Security Is a State of Mind
Checking in with expert Bruce Schneier about the state of security.
DDJ: A decade ago, you said that computer security, with all of its advances, would likely get worse in the future. Is this the way things turned out? If so, why? And what does this tell us about the next 10 years?
BS: It has gotten worse. In all of computer science, security is unique in that it has completely failed almost all the time. There are a lot of reasons for this, but the most important is complexity. Complexity is the worst enemy of security: as systems get more complex, they get less secure. So even though there have been, and continue to be, a constant stream of improvements in security—new ideas, new research, new techniques, new products, and services—things continue to get worse. Systems are getting more complex faster than security is improving, so we lose ground even as we get better.
I don't see this changing in the next 10 years. We all like complexity, and the things that complexity brings us. We like peer-to-peer networking, 802.11, and Blackberries. We like Web 2.0 sites, smart phones, and VoIP. But all of these complexities bring with them insecurities—and that's not going to change any time soon.
DDJ: What's been the biggest step forward in security recently: algorithms, protocols, or common sense?
BS: I wish I could say common sense; it's where we need some serious improvement. There's not a lot of work that needs to be done in algorithms or protocols. Of course, there are open research problems and a lot of fun applications to work on, but for the most part, the simpler things we developed in the 1990s work just fine. Where we need work is in the human aspects of security: Installation and configuration, user interface, education, even economic and psychological motivations and limitations. The biggest step forward in recent years is the increasing recognition that these issues are central to security and not marginal concerns.
DDJ: The Data Encryption Standard (DES) was around for a lot of years, then replaced by the Advanced Encryption Standard (AES), also known as Rijndael. Is AES holding up? Will it be around as long as DES?
BS: AES was approved as a standard in 2002 after a five-year competition process run by NIST. The algorithm has held up very well since then. Of course, there have been new academic cryptanalysis results—and of course there will be more in the future—but there's nothing that even remotely affects its security in practice. Even at its weakest, AES has a 128-bit key. It is going to take some pretty serious breakthroughs in cryptography to bring an attack against AES into the range of human possibility.

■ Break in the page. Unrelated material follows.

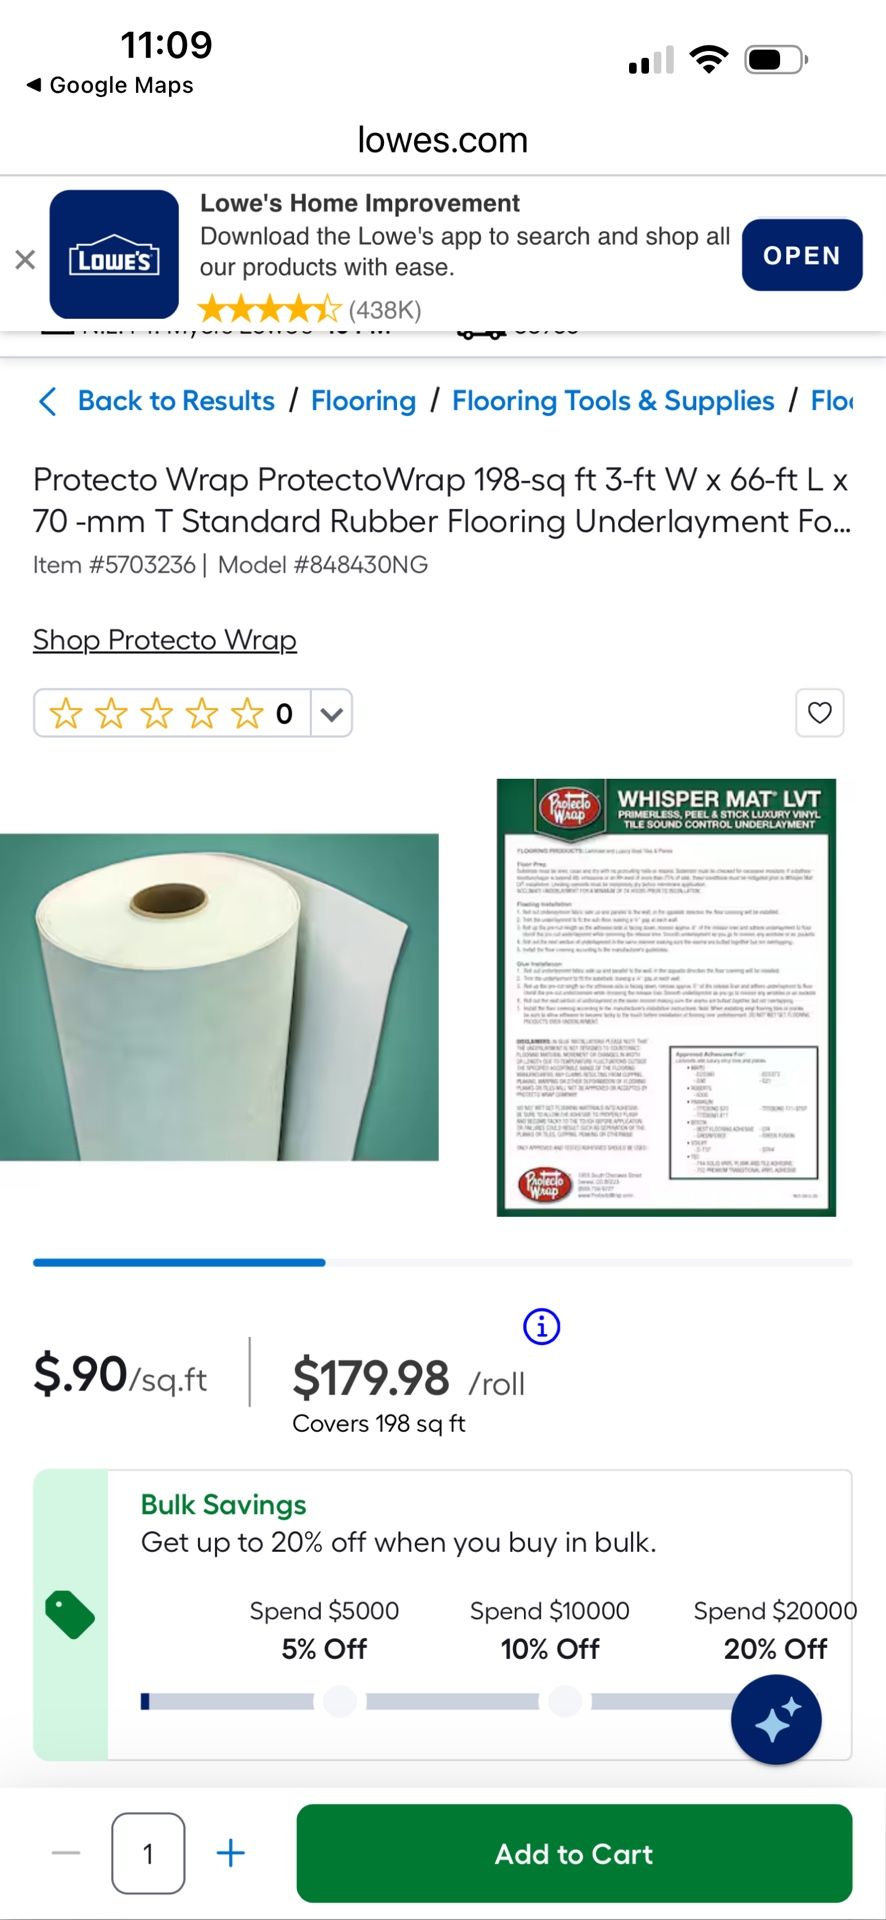
Task: Decrease quantity with the minus icon
Action: pyautogui.click(x=66, y=1853)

That said, another lesson of the past decade is that the encryption algorithm is not particularly relevant to security. Security is a chain, and the weakest link breaks it. Even when the algorithms are lousy, there are invariably weaker links. Brute-force decryption programs now do things like employ smart dictionaries and guess more common keys first, or scan users' hard drives for any printable string and try those as keys. These techniques are remarkably effective in practice, and they are completely independent of key length or algorithm. And exploiting software and network vulnerabilities are an even easier way to bypass encryption. It doesn't matter what kind of encryption you're using if someone can stick a key logger on your machine.
DDJ: In terms of software, what best gets the job done: security built into the operating system, security by design, secure coding, none of the above, all of the above?
BS: They're all different aspects of the same thing—doing security right at the beginning rather than trying to bolt it on after the fact. And they're all important. The era of throwing products together and letting the users deal with security are ending—and that's a good thing.
DDJ: You've written articles related to security for Dr. Dobb's since the early 1990s. Have your thoughts regarding security changed over that time?
BS: My career has been an endless series of generalizations. My initial writings on cryptography in Dr. Dobb's Journal led to my first book, Applied Cryptography, in 1994. In 2000, I wrote Secrets and Lies, about computer and network security. Beyond Fear, published in 2003, took the analysis techniques and ways of thinking developed in information security and applied it to general security. Since then, I have been primarily focused on the human aspects of security: the economics of security and—most recently—the psychology of security. I have a new book coming out this fall: Schneier on Security. It's a collection of essays and newspaper op eds from 2003 to 2008. More than anything else, that book charts my changing thinking about security from a technology focus to a human focus.